● **Task to carry out**:
The answer should be each line of the records that contains the word "computer"; please copy them all.

● **Records for processing**:
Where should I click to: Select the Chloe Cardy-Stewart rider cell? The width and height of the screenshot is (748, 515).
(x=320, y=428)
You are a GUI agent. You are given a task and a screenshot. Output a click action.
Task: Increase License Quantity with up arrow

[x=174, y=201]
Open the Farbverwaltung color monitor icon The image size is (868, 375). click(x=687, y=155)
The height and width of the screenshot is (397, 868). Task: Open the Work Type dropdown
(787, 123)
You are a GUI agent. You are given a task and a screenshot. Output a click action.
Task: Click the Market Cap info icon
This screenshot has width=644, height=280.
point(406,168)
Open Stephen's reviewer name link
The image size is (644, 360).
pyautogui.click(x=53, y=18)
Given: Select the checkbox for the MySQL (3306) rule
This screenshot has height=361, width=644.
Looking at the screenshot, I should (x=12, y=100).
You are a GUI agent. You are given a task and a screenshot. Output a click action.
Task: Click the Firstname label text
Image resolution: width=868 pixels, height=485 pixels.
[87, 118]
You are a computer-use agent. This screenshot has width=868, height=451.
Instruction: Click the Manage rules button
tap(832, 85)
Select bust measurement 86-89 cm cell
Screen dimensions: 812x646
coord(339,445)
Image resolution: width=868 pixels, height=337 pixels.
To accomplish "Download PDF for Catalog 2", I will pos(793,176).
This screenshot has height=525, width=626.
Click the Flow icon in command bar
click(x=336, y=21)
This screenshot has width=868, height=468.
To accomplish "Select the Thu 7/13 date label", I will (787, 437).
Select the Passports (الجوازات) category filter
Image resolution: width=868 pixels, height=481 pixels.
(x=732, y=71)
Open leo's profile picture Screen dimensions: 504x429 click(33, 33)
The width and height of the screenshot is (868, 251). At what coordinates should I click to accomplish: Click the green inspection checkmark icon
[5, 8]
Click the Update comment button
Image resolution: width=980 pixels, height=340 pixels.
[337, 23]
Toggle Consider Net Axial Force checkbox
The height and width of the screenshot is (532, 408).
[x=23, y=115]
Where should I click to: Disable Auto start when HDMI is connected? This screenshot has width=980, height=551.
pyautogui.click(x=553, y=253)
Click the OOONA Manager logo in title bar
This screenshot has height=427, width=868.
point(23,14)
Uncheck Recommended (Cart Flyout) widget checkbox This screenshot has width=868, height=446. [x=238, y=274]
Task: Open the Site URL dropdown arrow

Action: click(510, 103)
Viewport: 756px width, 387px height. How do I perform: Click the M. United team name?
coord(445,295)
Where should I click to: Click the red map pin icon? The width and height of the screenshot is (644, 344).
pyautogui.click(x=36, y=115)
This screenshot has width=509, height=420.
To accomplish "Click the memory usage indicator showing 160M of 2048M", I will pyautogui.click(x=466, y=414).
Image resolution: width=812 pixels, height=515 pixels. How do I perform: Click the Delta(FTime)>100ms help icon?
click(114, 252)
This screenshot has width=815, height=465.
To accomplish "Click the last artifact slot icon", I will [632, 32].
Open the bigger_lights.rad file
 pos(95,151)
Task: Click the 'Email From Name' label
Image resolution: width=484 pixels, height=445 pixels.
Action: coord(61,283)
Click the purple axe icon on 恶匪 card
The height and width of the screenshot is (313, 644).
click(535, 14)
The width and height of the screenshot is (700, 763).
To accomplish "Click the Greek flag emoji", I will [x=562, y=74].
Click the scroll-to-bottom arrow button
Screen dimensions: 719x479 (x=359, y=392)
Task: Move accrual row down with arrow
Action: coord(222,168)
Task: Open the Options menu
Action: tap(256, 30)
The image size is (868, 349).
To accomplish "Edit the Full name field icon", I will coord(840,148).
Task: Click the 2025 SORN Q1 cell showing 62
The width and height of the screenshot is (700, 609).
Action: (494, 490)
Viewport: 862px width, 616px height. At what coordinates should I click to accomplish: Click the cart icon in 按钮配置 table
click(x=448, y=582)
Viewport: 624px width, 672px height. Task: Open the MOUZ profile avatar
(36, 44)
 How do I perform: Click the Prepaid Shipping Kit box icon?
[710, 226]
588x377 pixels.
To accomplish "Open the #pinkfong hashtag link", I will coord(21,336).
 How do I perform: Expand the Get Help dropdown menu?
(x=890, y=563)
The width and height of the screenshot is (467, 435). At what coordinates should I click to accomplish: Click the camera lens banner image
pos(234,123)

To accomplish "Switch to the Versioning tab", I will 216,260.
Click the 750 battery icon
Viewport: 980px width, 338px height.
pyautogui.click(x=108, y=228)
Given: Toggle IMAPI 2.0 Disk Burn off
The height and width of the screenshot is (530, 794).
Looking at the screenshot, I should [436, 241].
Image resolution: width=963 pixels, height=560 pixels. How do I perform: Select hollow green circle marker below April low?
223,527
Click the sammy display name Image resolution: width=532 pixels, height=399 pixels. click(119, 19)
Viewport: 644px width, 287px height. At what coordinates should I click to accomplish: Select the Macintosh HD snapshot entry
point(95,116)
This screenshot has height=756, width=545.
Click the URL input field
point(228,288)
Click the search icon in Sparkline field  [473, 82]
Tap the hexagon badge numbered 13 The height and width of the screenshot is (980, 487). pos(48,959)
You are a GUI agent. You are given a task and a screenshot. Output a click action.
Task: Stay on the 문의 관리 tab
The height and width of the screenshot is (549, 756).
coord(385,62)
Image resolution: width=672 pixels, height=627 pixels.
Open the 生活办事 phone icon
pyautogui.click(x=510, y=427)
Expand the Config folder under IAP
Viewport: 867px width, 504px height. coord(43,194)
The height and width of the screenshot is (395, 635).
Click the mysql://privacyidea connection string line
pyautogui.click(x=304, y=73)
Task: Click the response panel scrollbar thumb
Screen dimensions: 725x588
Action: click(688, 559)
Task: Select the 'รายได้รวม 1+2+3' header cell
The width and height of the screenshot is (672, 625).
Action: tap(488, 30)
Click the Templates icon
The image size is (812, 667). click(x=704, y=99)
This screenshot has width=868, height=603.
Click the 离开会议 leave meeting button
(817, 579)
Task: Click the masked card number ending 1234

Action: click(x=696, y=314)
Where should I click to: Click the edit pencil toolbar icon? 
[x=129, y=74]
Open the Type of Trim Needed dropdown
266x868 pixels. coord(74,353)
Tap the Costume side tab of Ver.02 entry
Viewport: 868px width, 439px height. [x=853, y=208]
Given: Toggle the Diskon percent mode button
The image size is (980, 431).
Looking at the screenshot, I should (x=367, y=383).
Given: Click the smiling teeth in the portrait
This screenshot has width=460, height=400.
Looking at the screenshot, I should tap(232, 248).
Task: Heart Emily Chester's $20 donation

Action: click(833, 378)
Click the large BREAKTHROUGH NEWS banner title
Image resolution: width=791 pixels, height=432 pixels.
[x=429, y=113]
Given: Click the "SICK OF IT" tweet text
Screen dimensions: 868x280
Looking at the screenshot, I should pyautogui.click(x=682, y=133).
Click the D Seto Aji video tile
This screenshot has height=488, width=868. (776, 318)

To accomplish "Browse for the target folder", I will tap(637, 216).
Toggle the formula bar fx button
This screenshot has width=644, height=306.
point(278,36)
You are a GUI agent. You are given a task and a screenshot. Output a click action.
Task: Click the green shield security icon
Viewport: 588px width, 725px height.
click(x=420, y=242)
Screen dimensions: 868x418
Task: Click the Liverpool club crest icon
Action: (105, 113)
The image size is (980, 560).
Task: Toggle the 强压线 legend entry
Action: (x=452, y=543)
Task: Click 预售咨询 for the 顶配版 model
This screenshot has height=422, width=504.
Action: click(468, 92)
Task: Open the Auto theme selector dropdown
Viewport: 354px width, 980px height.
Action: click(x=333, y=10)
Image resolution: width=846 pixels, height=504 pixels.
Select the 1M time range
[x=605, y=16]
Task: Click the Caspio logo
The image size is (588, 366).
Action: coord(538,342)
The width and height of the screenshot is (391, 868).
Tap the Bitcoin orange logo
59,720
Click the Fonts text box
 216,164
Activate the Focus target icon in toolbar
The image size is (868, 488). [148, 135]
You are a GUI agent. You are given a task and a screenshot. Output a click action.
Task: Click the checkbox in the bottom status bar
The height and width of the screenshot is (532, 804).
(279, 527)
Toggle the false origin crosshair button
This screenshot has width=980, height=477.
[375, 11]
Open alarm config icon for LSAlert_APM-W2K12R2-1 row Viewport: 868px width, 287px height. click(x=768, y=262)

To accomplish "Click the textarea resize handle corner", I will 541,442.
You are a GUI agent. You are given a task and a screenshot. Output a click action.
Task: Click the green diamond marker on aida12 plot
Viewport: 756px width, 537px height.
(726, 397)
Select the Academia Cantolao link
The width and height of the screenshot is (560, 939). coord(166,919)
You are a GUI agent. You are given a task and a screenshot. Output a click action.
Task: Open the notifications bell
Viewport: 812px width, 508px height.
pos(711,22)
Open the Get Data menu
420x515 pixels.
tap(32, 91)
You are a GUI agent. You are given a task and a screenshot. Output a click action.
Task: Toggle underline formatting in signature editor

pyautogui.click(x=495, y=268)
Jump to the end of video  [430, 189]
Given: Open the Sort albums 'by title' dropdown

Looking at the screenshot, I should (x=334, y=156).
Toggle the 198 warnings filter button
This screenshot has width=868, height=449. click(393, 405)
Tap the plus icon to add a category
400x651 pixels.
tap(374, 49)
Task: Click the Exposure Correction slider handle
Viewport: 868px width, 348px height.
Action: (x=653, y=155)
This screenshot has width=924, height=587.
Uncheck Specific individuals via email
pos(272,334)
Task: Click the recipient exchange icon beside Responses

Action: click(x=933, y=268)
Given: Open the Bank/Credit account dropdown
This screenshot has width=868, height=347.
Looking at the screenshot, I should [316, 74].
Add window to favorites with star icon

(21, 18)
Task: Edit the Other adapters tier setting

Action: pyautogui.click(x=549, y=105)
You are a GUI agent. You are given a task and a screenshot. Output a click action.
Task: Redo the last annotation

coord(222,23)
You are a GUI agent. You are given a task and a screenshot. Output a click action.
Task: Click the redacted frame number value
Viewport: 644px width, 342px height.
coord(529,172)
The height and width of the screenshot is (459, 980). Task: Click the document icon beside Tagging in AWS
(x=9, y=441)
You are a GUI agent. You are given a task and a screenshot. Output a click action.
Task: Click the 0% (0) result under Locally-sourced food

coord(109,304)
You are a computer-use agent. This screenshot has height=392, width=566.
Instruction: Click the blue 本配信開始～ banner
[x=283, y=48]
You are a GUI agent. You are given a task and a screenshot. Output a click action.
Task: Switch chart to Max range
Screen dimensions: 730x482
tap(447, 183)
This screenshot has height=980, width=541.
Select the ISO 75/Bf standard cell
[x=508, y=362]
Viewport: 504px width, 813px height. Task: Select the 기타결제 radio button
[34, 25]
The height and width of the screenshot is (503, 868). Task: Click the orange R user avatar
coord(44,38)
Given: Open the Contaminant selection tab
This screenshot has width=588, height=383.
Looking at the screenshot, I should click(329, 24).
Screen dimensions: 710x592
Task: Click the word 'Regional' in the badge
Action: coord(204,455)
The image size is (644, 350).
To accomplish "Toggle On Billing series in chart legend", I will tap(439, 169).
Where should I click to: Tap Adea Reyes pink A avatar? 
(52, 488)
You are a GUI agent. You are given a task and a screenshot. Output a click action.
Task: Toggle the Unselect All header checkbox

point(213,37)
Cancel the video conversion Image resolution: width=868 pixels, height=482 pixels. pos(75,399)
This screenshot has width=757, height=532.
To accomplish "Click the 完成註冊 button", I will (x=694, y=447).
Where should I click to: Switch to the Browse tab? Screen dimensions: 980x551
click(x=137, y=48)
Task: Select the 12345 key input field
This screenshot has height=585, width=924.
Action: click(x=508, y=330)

● **Task result**:
You are a computer-use agent. This screenshot has width=868, height=451.
You are a computer-use agent. This screenshot has height=392, width=566.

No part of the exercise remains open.